In 1969, after leaving the Senate, Brewster was indicted on ten criminal counts of solicitation and acceptance of bribes while serving as a United States senator, as well as two counts of accepting illegal gratuities. The charges arose from campaign contributions by Spiegel, Inc., a mail-order firm. Brewster maintained his innocence. At trial, the judge dismissed five of the charges on the ground that Brewster’s actions were protected by the Speech or Debate Clause of the U.S. Constitution. The prosecution appealed directly to the U.S. Supreme Court, which heard the case in 1971 and 1972. In June 1972, in United States v. Brewster, the Court held by a 6–3 vote that the taking of illegal bribes was not protected legislative activity under the Speech or Debate Clause. The charges were reinstated, and Brewster was tried again. He was acquitted of the bribery charges but convicted of accepting an unlawful gratuity “without corrupt intent.” In August 1974, however, his conviction was overturned on appeal because of improper jury instructions by the trial judge. In 1975, Brewster pleaded no contest to a single misdemeanor charge of accepting an illegal gratuity “without corrupt intent.” He was fined, allowed to retain his law license, and the government dropped the remaining charges. This lengthy court battle marked a significant and controversial chapter in his post-congressional life.

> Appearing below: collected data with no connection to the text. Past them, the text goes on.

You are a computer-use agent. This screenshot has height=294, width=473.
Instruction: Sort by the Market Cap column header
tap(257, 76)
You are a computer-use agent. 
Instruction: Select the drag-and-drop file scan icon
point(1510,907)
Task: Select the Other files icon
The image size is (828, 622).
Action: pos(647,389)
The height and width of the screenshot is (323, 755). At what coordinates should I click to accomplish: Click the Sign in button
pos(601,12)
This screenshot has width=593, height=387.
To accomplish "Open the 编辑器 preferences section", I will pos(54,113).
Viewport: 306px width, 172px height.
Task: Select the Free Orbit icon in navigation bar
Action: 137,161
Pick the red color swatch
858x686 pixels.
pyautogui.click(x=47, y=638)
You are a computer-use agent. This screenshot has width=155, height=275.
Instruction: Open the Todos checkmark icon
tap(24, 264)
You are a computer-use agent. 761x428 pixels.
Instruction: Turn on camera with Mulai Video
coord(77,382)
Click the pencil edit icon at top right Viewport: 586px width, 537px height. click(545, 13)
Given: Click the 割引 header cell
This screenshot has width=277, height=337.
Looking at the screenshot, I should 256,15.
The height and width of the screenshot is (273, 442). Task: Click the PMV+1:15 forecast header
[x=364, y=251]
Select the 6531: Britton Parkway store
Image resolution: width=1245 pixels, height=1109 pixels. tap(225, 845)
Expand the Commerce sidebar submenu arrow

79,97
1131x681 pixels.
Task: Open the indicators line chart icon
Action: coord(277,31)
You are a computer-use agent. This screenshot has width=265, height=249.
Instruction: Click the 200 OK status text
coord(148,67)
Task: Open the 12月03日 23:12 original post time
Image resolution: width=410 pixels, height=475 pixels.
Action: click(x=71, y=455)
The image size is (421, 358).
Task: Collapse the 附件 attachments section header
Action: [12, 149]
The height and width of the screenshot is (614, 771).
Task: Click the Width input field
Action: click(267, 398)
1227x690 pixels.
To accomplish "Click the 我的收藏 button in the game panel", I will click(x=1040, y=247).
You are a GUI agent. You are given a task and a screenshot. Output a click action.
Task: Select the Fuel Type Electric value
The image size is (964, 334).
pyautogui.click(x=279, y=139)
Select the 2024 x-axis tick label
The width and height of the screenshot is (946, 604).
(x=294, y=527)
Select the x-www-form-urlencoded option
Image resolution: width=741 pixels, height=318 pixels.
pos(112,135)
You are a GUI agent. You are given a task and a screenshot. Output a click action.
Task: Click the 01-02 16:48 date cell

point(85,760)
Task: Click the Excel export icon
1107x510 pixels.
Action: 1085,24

Following his departure from the Senate, Brewster returned to private pursuits in Maryland. He took up farming in Glyndon, Maryland, and by 1978 was operating his farm while also working as an alcoholism counselor at a veterans’ hospital. He chaired the Governor’s Advisory Council on Alcoholism and worked at what he described as a “quarter-way house” in Baltimore, using his own experience with addiction to assist others in recovery. He reportedly achieved sobriety in 1973 after multiple inpatient rehabilitation efforts. In the 1980s, Brewster survived serious health challenges, including large cell lymphoma and leukemia, further underscoring the turbulent but resilient character of his later years.
Brewster’s personal life was marked by three marriages and five children. In 1954, he married Carol Leiper DeHavenon of Philadelphia. They had two sons, Daniel Baugh Brewster Jr. (born 1956) and Gerry Leiper Brewster (born 1958). In 1967, while attending the funeral of former U.S. Ambassador to France William Bullitt, he became reacquainted with Bullitt’s daughter, Anne Bullitt, who had been his first fiancée before jilting him during World War II. Brewster divorced his first wife and married Anne Bullitt (1924–2007) on April 29, 1967, in Glyndon, Maryland; this second marriage also ended in divorce. In 1976, he married Judy Lynn Aarsand, whom he met at an alcohol treatment facility. They had three children: Danielle (born 1977) and twins Jennilie and Dana (born 1979). Judy Brewster later died on October 11, 2024, at her home in Stuart, Florida.
Daniel Baugh Brewster died of liver cancer on August 19, 2007, at the age of eighty-three. At the time of his death, he was the last living former U.S. senator whose service had ended in the 1960s. He was buried at Saint Thomas’ Episcopal Church Cemetery in Owings Mills, Maryland.